Violées par des hommes armés, excisées, marginalisées dans une société patriarcale, les Somaliennes ont à peine voix au chapitre dans la vie politique de cet État en lambeaux, les élections en cours illustrant tous les obstacles qui entravent leur émancipation politique.

Un quota de 30% de femmes au parlement a certes été introduit pour les élections en cours, mais la société somalienne et ses traditions pèsent encore de tout leur poids dans un pays miné par les attaques des islamistes shebab et les rivalités claniques.

"Les femmes somaliennes ont leur place dans la vie quotidienne, mais c’est plus difficile quant il s’agit de politique", explique à l’AFP Deqa Yasin, vice-présidente du Conseil électoral somalien, dont le président est un homme.

"Comment s’assurer que le processus soit aussi inclusif que possible ?", s’interroge-t-elle.

Sur fond de pressions internationales, le Forum rassemblant les principaux membres de l’exécutif somalien - des hommes issus du gouvernement central mais aussi des exécutifs régionaux - ont accepté qu’un quota de 30% de femmes soit appliqué aux 54 sièges de sénateurs, aux 275 députés ainsi qu’au 14.025 délégués désignés par les aînés des clans et chargés d’élire les députés.

Mais la réalité a du mal à se hisser au niveau des déclarations d’intention. Au 24 novembre 2016, après plusieurs semaines d’un scrutin toujours en cours et qui devra in fine déboucher sur l’élection d’un président, seuls 23 des 142 sièges de députés (16%) et 10 des 43 sièges de sénateurs (23%) déjà attribués l’ont été à des femmes.

Le parlement monocaméral sortant comptait 14% de femmes et, en l’état, les progrès sont marginaux.

En l’absence de suffrage universel et de partis politiques, le clan et la tradition restent au cœur du processus électoral, ce qui implique que la femme ne l’est pas. Les 14.025 délégués qui forment le corps électoral pour l’élection des députés sont d’ailleurs choisis par un groupe de 135 aînés, tous des hommes.

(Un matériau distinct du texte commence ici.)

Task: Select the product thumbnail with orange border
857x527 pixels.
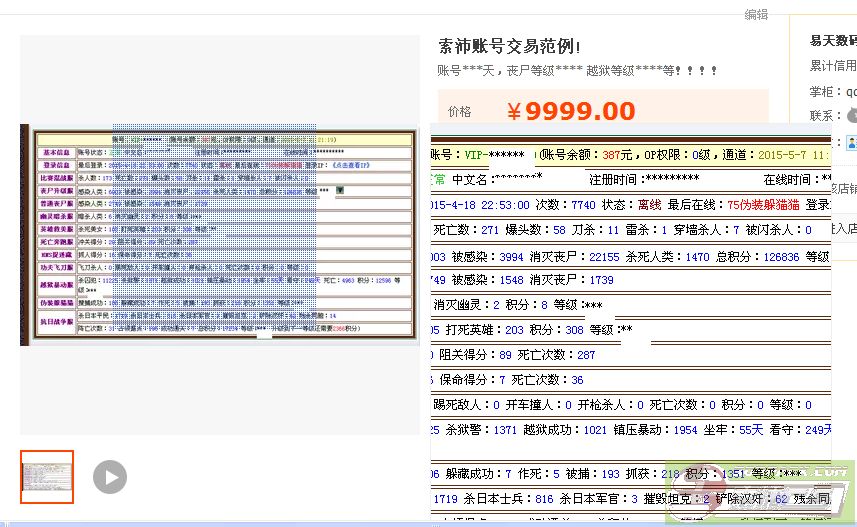Action: click(47, 477)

Malgré le quota imposé, de nombreux chefs de clan ne souhaitent pas être représentés par des femmes et estiment que chaque siège qui leur est accordé est un siège perdu. Certains des nombreux retards dont ont souffert les élections ont été causés par des tractations entre clans rechignant à "sacrifier" leurs sièges en les accordant à des femmes.

Ces réticences signifient que le seuil des 30% ne sera vraisemblablement pas atteint, estime Michael Keating, plus haut représentant de l’ONU en Somalie, qui note toutefois une "légère évolution de la culture politique", dans laquelle les femmes s’impliquent plus qu’avant.

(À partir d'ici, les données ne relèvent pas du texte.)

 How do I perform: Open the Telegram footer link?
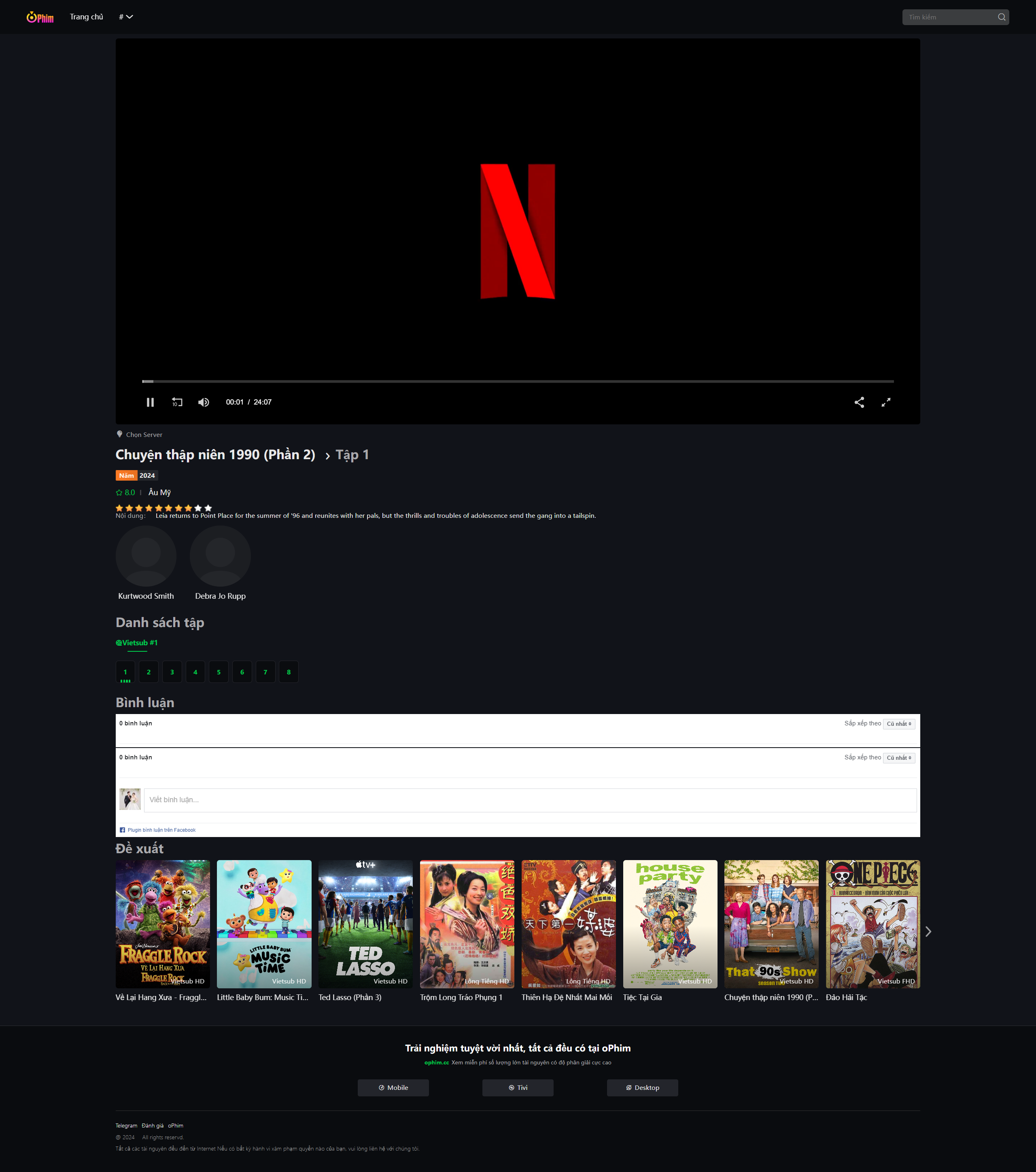point(126,1125)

- Les hommes, leurs armes, leur argent -

De nombreuses femmes occupaient des postes à responsabilité sous le régime dictatorial de Siad Barré, mais son renversement en 1991 par des milices claniques ainsi que la guerre civile qui a suivi ont entraîné une régression profonde de la place des femmes dans une société somalienne dominée par les hommes, souvent par les armes, toujours grâce à l’argent.

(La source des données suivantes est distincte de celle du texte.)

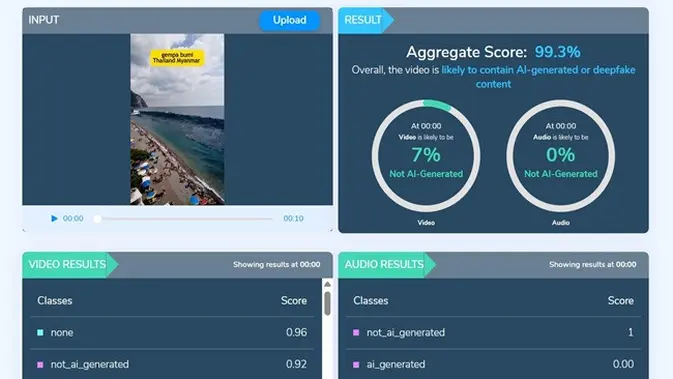673x379 pixels.
Task: Click the Audio 0% circular gauge
Action: coord(561,155)
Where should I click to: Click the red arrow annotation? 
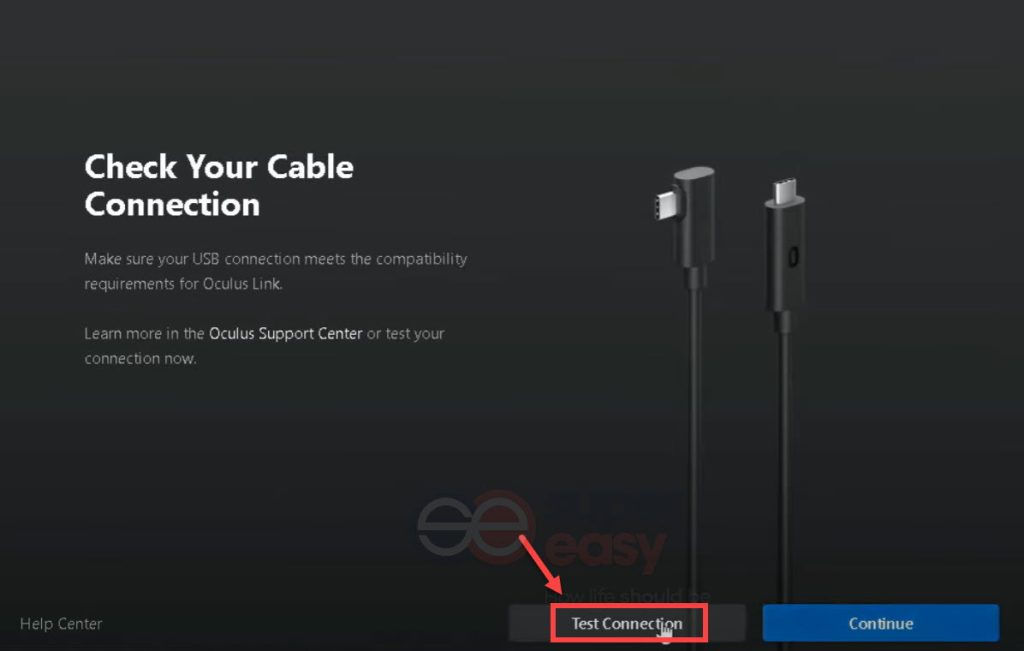point(541,564)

La Somalie est depuis montrée comme un exemple par excellence d’Etat défaillant et certains estiment qu’il est temps de laisser aux femmes la possibilité d’influer sur la destinée du pays.

Durant les longues années de guerre civile, les femmes ont été "la colonne vertébrale des communautés", estime Miriam Aweis, 46 ans, députée élue dans la ville portuaire de Kismayo (sud). Pourtant, regrette-t-elle, "notre système traditionnel" exclut les femmes de la vie politique.

Ministre des Femmes depuis 2011, Mme Aweis a été une pionnière de la revendication du quota de 30%. "Nous avons dû batailler pour que les politiciens acceptent que les femmes fassent partie de ce processus et de la prise de décision".

Certaines listes soumises par les états régionaux pour l’élection du Sénat incluaient des chefs de guerre, tandis que d’autres ne comportaient aucune femme.

Et si les plaintes de l’ONU quant à l’inclusion de chefs de guerre ont été ignorées, les listes intégralement masculines ont été refusées pour violation des règles électorales, et renvoyées pour modification, raconte Deqa Yasin. "Je ne peux pas changer la mentalité et la culture somaliennes, mais je dispose d’autres armes : les règles et les lois".